- WHAT YOU WILL DO
Please copy the listing again, starting at its first line and stopping after the line that contains "[ Úvod / Novinky ] (260, 2299)", with the request lines kept as they are. Shift every coordinate in the answers by adding 70 to each number.

─── DATA SECTION ───

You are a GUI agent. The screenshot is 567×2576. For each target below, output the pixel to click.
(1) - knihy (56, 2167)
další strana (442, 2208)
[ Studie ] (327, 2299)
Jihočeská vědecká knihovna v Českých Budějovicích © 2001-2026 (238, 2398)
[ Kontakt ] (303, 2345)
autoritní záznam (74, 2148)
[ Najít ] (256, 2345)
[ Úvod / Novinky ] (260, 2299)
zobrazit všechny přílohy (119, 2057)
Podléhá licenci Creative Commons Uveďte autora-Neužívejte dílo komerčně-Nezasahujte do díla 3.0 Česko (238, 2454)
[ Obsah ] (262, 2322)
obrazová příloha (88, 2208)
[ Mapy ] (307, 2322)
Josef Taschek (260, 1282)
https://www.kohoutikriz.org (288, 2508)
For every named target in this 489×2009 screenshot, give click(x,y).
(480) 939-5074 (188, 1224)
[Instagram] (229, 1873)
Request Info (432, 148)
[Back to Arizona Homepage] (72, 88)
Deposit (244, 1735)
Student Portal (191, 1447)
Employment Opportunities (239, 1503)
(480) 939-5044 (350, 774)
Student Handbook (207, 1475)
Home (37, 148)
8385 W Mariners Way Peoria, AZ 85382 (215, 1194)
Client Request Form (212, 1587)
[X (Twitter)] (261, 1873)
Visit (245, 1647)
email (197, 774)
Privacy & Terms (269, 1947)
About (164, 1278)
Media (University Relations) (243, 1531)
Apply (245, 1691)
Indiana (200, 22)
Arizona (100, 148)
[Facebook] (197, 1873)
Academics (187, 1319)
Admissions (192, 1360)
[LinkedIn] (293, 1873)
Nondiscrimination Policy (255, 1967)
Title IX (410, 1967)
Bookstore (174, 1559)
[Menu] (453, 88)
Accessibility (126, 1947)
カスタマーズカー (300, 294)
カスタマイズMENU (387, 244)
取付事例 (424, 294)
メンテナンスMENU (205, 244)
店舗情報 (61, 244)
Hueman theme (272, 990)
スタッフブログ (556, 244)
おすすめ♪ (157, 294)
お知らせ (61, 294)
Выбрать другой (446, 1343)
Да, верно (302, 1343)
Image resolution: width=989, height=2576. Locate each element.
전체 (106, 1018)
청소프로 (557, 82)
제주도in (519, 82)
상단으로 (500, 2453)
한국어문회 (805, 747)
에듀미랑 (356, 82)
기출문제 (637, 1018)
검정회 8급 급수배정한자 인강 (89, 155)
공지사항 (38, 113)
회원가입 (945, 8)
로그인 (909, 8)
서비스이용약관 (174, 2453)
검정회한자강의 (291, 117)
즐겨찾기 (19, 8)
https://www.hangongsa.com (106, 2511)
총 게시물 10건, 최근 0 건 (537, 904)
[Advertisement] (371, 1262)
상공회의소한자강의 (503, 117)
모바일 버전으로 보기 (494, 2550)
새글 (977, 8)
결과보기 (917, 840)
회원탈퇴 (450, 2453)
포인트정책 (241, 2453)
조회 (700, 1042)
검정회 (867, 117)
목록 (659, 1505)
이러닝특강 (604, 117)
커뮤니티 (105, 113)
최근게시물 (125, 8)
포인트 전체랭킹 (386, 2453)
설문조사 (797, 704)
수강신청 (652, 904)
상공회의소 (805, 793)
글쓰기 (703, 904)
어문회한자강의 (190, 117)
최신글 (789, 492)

───

- CORRECT ANSWER
You are a GUI agent. The screenshot is 567×2576. For each target below, output the pixel to click.
(1) - knihy (126, 2237)
další strana (512, 2278)
[ Studie ] (397, 2369)
Jihočeská vědecká knihovna v Českých Budějovicích © 2001-2026 (308, 2468)
[ Kontakt ] (373, 2415)
autoritní záznam (144, 2218)
[ Najít ] (326, 2415)
[ Úvod / Novinky ] (330, 2369)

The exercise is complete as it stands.